[[ DATASET RECORDS open ]]

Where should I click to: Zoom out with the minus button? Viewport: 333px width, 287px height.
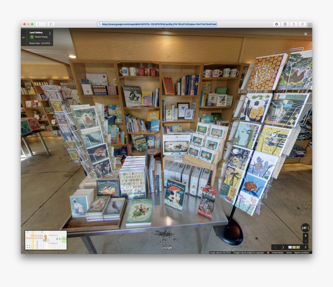[x=305, y=241]
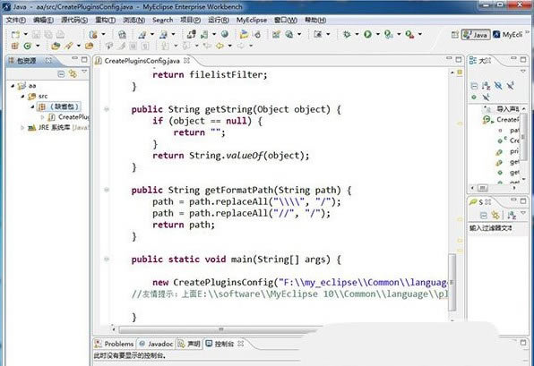Click the New file toolbar icon
Screen dimensions: 534x366
[15, 34]
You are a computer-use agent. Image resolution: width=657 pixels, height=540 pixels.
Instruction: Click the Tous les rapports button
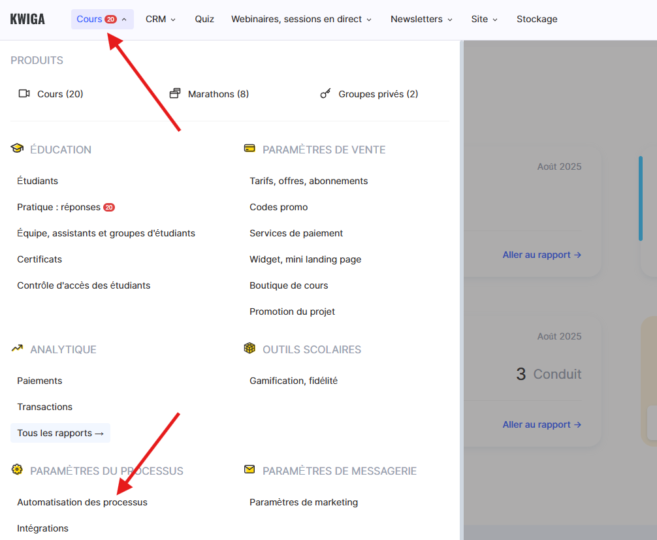tap(60, 433)
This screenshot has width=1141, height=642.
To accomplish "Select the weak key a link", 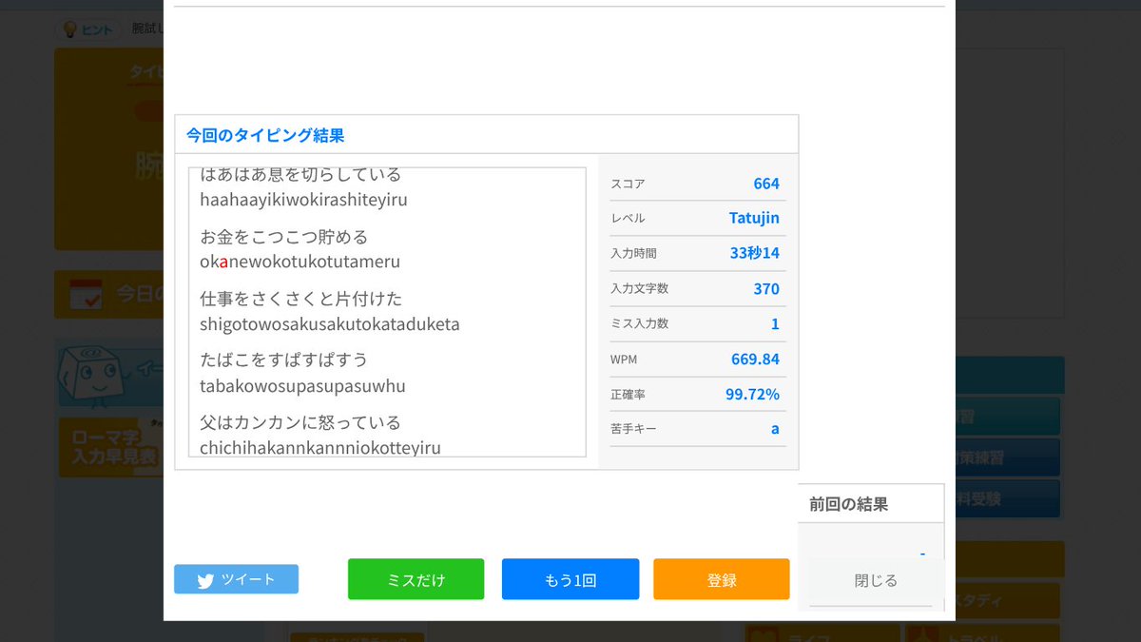I will coord(775,429).
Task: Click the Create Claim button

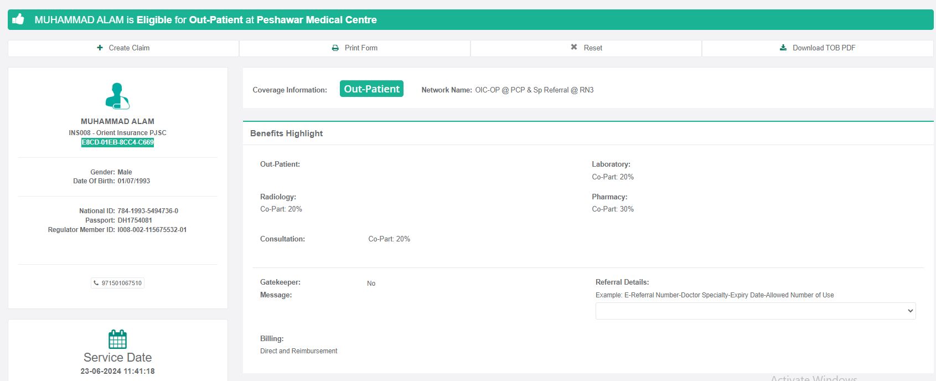Action: [123, 48]
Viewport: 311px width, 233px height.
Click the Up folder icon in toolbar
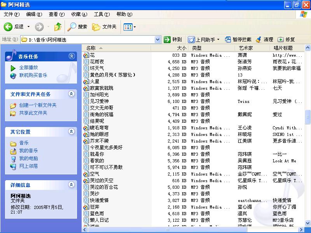point(58,27)
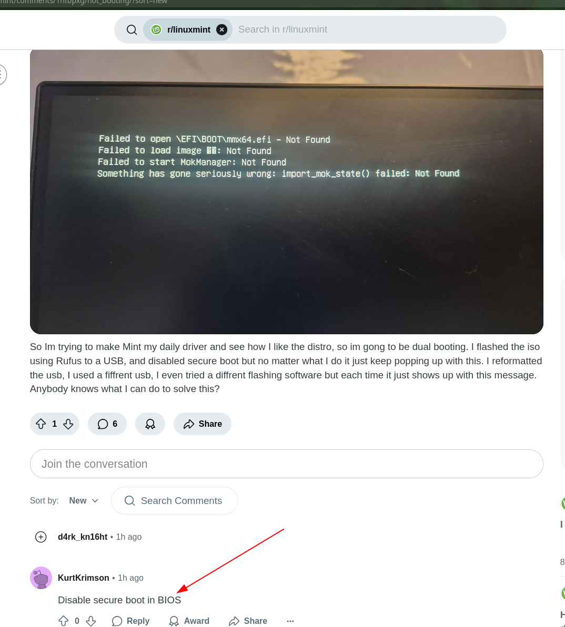Upvote the post
Viewport: 565px width, 627px height.
41,424
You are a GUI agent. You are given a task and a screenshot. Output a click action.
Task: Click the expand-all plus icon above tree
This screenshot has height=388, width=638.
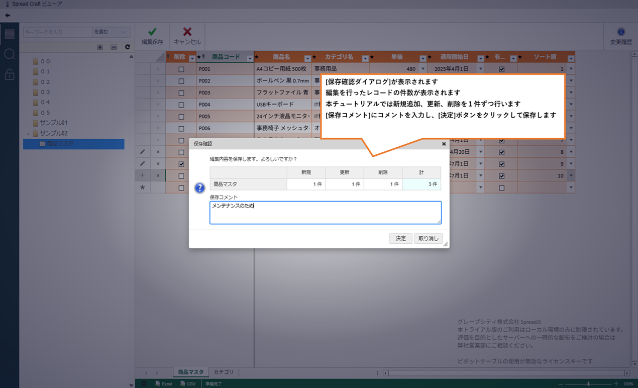coord(99,47)
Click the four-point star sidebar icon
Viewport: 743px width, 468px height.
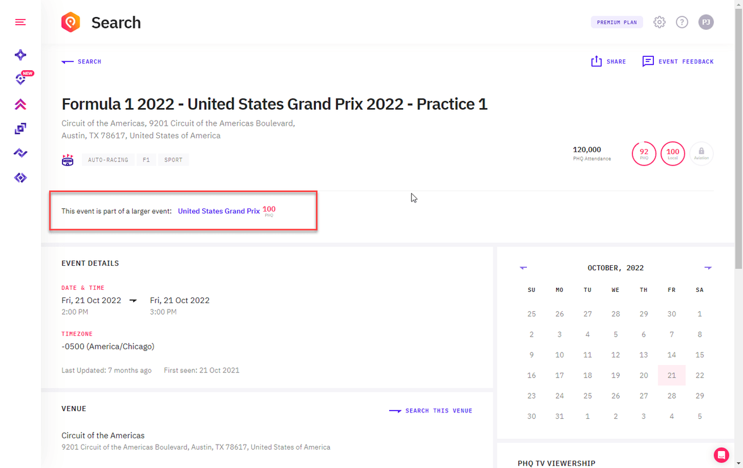click(20, 55)
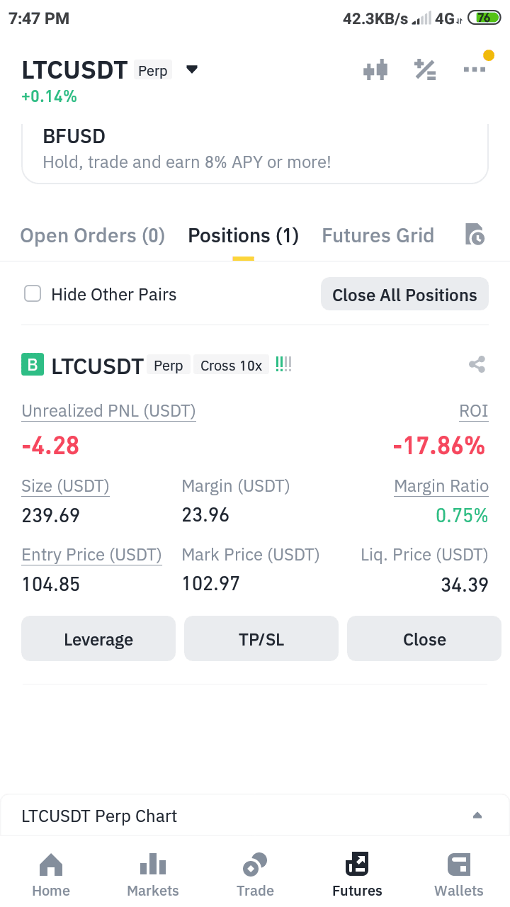Click the Leverage button
The height and width of the screenshot is (907, 510).
pos(98,638)
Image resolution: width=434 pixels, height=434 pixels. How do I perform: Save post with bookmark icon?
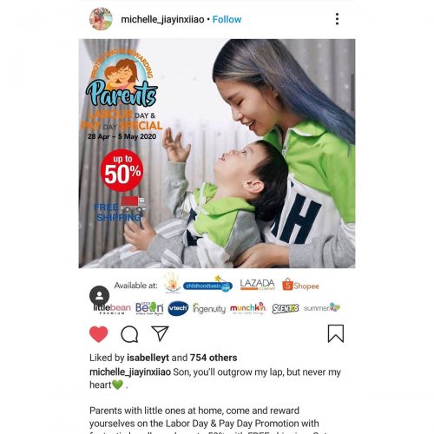pyautogui.click(x=336, y=333)
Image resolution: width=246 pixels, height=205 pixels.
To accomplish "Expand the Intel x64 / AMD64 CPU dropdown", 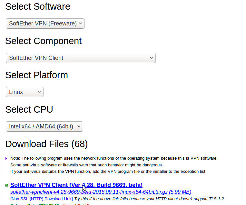I will (x=44, y=126).
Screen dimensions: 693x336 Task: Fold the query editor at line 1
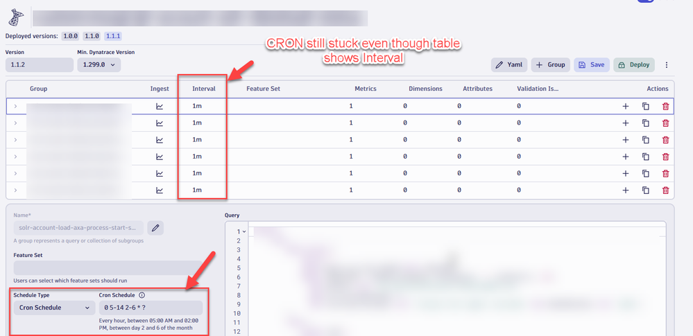point(245,232)
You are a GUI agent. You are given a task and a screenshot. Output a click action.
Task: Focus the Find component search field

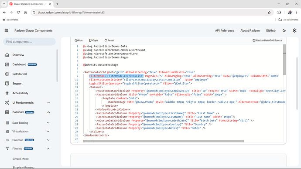point(29,42)
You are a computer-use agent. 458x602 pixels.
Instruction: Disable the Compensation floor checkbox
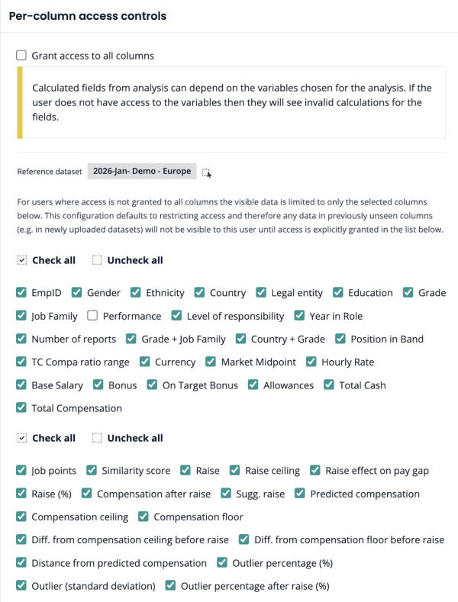pos(144,517)
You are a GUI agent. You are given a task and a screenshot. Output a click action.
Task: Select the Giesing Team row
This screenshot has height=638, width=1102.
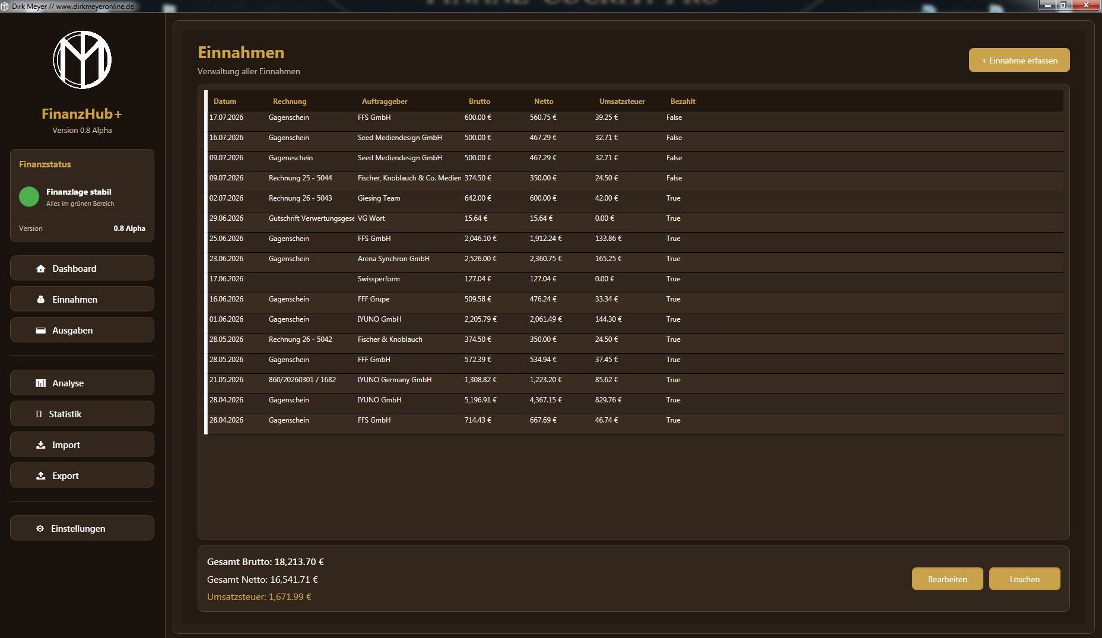635,198
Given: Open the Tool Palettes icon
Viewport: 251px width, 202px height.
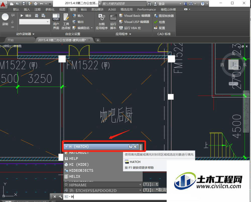Looking at the screenshot, I should click(66, 17).
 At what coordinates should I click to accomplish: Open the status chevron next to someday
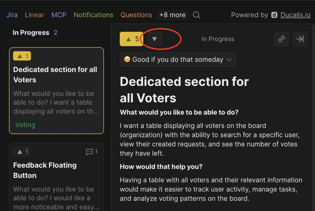pyautogui.click(x=229, y=59)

[[ DATASET RECORDS closed ]]

Copy out every line of the data in which the word "computer" is found.

■ **PROBLEM SOLUTION**
You are a computer-use agent. Image resolution: width=657 pixels, height=540 pixels.
You are a computer-use agent. 458x602 pixels.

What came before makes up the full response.